Comment la présidentielle française risque d’éclipser le vote pour l’indépendance en Nouvelle-Calédonie

C’est probablement l’un des scrutins les plus observés dans le monde qui se prépare pour l’année à venir, et sera certainement le sujet de discussion de tous les Français autour de la table du réveillon. Mais l’élection présidentielle française risque bien de faire de l’ombre au vote d’autres Français : les habitants de Nouvelle-Calédonie, dont le référendum pour l’indépendance – le troisième – est prévu pour le 12 décembre prochain.

Depuis 1998 et les accords de Nouméa, l’île – annexée par la France en 1853 – bénéficiait d’une certaine autonomie, mais demeurait un territoire français d’outre-mer. Or, ces mêmes accords prévoyaient la tenue d’un débat sur l’indépendance qui aboutirait à un référendum entre 2014 et 2018. Si celui-ci aboutissait à une majorité de « non » à la question « Voulez-vous que la Nouvelle-Calédonie accède à la pleine souveraineté et devienne indépendante ? », deux autres référendums pouvaient encore être organisés sur le même enjeu.

La première consultation s’est tenue le 4 novembre 2018 et a abouti à un « non » pour 56,4 % des votants. Lors de la seconde, organisée le 4 octobre 2020, le « non » l’a également emporté, à 53,26 %. Le troisième, et dernier, est prévu pour les derniers jours de 2021.

Paris ne joue plus le jeu

Une date qui ne convient pas aux partis locaux, y compris indépendantistes, malgré leur progression dans les sondages, car ils craignent que la présidentielle française, prévue en avril 2022, n’interfère avec les débats. En 2019, le gouvernement français et les partis politiques de Nouvelle-Calédonie avaient justement convenu que le référendum ne devait pas avoir lieu à proximité des élections présidentielles pour cette raison. Or, en juin dernier, Paris a rompu cet accord et a fixé unilatéralement la date du référendum. Bien que la France en ait le pouvoir, cette décision va à l’encontre du fondement consensuel de l’accord de Nouméa, selon Rowena Dickins Morrison (chercheuse en sciences politiques), Adrian Muckle (enseigne l’histoire du Pacifique à la Victoria University of Wellington) et Benoît Trépied (anthropologue au Centre National de la Recherche Scientifique), tous les trois consignataires d’une opinion publiée dans le quotidien britannique The Guardian.
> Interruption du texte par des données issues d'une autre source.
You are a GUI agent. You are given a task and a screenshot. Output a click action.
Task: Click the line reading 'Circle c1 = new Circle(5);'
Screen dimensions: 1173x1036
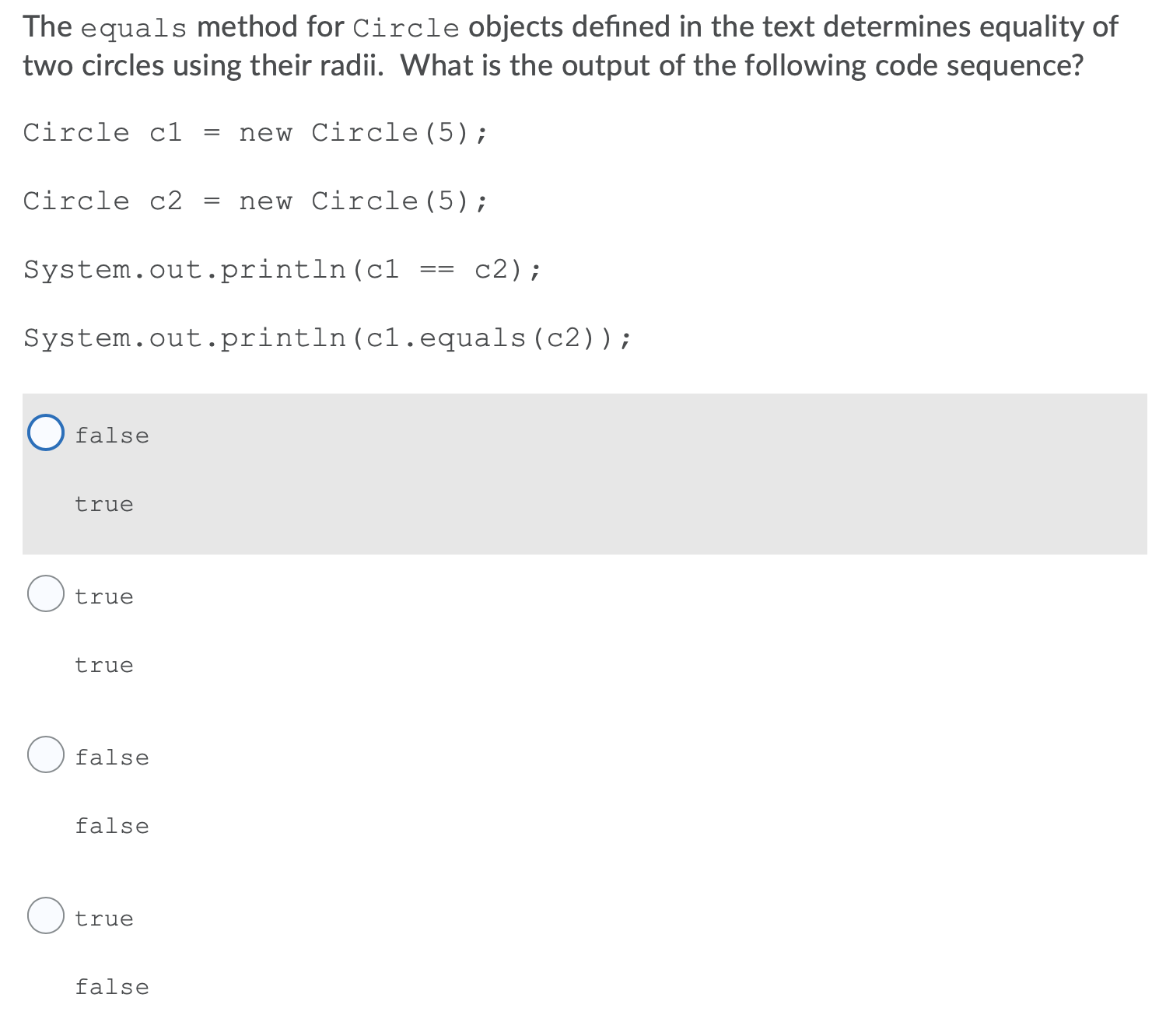[x=255, y=132]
Les partisans de l’indépendance ont demandé un report du scrutin à la fin de l’année 2022, mais le gouvernement n’a pas voulu l’accorder.

Une île encore sous le choc du Covid-19

Or, la Nouvelle-Calédonie se trouve dans une situation très précaire face au coronavirus, après une vague meurtrière en septembre dernier, la première à frapper l’île, qui a fait 276 morts. Or, le deuil est un rituel très codifié et très long pour les communautés kanakes, qui n’ont pas fini de pleurer leurs proches. « En invoquant l’amélioration de la situation sanitaire pour justifier sa décision de maintenir la date du référendum, la France fait preuve d’un manque de compréhension et de respect qui va à l’encontre d’un autre élément fondateur de l’accord de Nouméa : la reconnaissance de l’identité et de la coutume kanake » poursuit la lettre ouverte.

Cet entêtement de Paris aurait aussi, selon les signataires de cet article, une certaine motivation politique. Face à la possibilité, crédible avec un dernier score de 46%, d’une victoire des indépendantistes, le président français Emmanuel Macron aurait durci le ton, restant intransigeant sur la date du référendum pour contrecarrer leur campagne : « Les principaux adversaires de M. Macron devraient être issus de l’extrême droite, un électorat majoritairement favorable au maintien de la Nouvelle-Calédonie française. » Le président sortant pourrait ainsi rajouter le maintien de l’île dans le giron français au bilan de son mandat, alors que celle-ci semble essentielle à une présence française dans le Pacifique, entre le camouflet des accords Aukus et la montée en puissance d’une Chine qui lorgne sur les îles isolées du Pacifique.